From: "Huang\, Ying" <ying.huang@intel.com>
To: Michal Hocko <mhocko@kernel.org>
Cc: "Huang, Ying" <ying.huang@intel.com>,
Andrew Morton <akpm@linux-foundation.org>,
linux-mm@kvack.org, linux-kernel@vger.kernel.org,
Johannes Weiner <hannes@cmpxchg.org>,
Shaohua Li <shli@kernel.org>, Tim Chen <tim.c.chen@intel.com>,
Aaron Lu <aaron.lu@intel.com>,
Dave Hansen <dave.hansen@intel.com>,
Andi Kleen <ak@linux.intel.com>, Minchan Kim <minchan@kernel.org>
Subject: Re: [PATCH -mm] mm, swap: Fix race between swap count continuation operations
Date: Tue, 17 Oct 2017 21:51:12 +0800 [thread overview]
Message-ID: <87zi8p7ui7.fsf@yhuang-dev.intel.com> (raw)
In-Reply-To: <20171017084827.bochtr5ufsgylvkd@dhcp22.suse.cz> (Michal Hocko's message of "Tue, 17 Oct 2017 10:48:27 +0200")
Michal Hocko <mhocko@kernel.org> writes:
> On Tue 17-10-17 16:13:20, Huang, Ying wrote:
>> From: Huang Ying <ying.huang@intel.com>
>>
>> One page may store a set of entries of the
>> sis->swap_map (swap_info_struct->swap_map) in multiple swap clusters.

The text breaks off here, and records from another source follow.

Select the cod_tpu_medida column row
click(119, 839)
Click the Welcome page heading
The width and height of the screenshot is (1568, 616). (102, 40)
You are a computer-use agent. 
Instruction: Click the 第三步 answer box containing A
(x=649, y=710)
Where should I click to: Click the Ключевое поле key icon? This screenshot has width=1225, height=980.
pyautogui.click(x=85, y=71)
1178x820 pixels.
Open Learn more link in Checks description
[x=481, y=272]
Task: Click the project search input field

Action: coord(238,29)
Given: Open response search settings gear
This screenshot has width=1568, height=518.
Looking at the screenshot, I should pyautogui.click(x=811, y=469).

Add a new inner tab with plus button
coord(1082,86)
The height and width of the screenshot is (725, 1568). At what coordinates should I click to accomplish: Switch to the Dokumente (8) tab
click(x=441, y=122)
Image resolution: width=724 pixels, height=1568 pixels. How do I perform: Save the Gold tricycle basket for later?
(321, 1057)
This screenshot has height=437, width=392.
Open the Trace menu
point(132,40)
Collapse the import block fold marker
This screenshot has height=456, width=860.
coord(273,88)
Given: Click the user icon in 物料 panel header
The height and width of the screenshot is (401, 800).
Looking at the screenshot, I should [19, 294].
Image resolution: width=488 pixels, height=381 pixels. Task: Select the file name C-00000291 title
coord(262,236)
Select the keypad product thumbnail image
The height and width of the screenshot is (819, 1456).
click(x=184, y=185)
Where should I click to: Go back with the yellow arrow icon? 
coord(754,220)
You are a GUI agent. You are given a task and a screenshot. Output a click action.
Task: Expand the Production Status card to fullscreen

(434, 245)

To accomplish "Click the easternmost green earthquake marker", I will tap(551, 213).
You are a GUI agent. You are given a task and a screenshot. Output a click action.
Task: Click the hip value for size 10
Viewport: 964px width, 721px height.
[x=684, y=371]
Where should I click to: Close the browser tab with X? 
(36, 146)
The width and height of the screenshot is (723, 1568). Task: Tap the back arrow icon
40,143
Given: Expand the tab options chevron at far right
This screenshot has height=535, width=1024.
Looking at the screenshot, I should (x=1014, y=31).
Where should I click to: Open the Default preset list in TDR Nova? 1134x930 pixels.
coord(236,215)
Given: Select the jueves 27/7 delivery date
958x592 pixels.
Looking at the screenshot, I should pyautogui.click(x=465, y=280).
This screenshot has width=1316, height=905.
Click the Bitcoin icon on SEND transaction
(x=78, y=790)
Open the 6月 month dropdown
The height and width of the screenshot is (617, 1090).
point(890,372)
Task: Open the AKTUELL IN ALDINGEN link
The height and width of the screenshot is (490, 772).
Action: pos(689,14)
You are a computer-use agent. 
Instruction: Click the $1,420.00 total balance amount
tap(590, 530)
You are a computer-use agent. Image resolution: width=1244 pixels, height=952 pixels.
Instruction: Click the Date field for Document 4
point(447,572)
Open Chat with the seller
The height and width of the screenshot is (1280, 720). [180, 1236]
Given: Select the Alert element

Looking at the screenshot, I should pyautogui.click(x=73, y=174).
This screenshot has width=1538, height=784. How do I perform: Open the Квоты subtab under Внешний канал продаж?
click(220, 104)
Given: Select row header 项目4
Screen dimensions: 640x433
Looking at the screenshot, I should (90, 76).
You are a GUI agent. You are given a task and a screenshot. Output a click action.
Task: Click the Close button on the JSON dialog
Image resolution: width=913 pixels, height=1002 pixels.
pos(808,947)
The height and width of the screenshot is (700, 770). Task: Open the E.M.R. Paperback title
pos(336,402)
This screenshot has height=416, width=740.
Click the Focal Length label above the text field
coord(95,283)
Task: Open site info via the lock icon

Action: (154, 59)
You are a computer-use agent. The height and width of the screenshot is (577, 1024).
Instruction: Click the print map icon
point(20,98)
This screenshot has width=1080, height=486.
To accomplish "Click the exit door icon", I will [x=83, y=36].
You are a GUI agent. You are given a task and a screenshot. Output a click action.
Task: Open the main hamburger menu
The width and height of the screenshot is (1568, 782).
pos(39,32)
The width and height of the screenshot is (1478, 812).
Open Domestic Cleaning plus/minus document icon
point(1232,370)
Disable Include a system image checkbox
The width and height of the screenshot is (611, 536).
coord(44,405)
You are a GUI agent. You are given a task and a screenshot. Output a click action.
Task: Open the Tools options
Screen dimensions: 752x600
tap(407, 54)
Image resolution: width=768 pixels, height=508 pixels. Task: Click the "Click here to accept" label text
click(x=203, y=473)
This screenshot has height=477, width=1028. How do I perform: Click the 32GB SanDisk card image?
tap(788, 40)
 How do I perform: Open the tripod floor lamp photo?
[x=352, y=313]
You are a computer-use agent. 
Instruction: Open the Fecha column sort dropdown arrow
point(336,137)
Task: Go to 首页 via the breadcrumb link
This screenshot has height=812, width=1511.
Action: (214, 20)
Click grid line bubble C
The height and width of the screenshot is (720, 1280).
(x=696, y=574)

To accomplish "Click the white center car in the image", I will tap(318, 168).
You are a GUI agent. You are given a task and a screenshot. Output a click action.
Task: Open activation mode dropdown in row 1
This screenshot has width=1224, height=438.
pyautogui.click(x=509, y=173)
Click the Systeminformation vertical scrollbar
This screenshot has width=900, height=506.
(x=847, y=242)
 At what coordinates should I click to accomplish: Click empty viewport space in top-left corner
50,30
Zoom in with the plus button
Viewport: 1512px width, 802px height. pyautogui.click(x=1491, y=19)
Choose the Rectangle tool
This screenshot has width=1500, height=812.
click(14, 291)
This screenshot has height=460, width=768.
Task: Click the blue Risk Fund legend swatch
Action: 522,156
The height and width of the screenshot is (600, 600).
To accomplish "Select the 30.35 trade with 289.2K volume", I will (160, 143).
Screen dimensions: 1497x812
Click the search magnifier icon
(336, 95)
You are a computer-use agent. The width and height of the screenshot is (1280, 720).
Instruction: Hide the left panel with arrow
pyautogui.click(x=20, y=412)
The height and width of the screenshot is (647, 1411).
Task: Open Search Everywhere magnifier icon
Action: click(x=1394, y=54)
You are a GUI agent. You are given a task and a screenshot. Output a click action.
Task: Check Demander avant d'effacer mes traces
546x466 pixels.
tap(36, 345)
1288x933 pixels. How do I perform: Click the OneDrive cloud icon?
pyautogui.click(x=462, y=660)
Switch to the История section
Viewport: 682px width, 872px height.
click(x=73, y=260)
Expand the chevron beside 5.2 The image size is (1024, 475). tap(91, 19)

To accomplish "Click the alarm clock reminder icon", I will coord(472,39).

>> If some of the entries has sis->swap_map[offset] > SWAP_MAP_MAX,
>> multiple pages will be used to store the set of entries of the
>> sis->swap_map. And the pages are linked with page->lru. This is
>> called swap count continuation. To access the pages which store the
>> set of entries of the sis->swap_map simultaneously, previously,
>> sis->lock is used. But to improve the scalability of
>> __swap_duplicate(), swap cluster lock may be used in
>> swap_count_continued() now. This may race with
>> add_swap_count_continuation() which operates on a nearby swap cluster,
>> in which the sis->swap_map entries are stored in the same page.
>
> So what is the result of the race? Is a user able to trigger it?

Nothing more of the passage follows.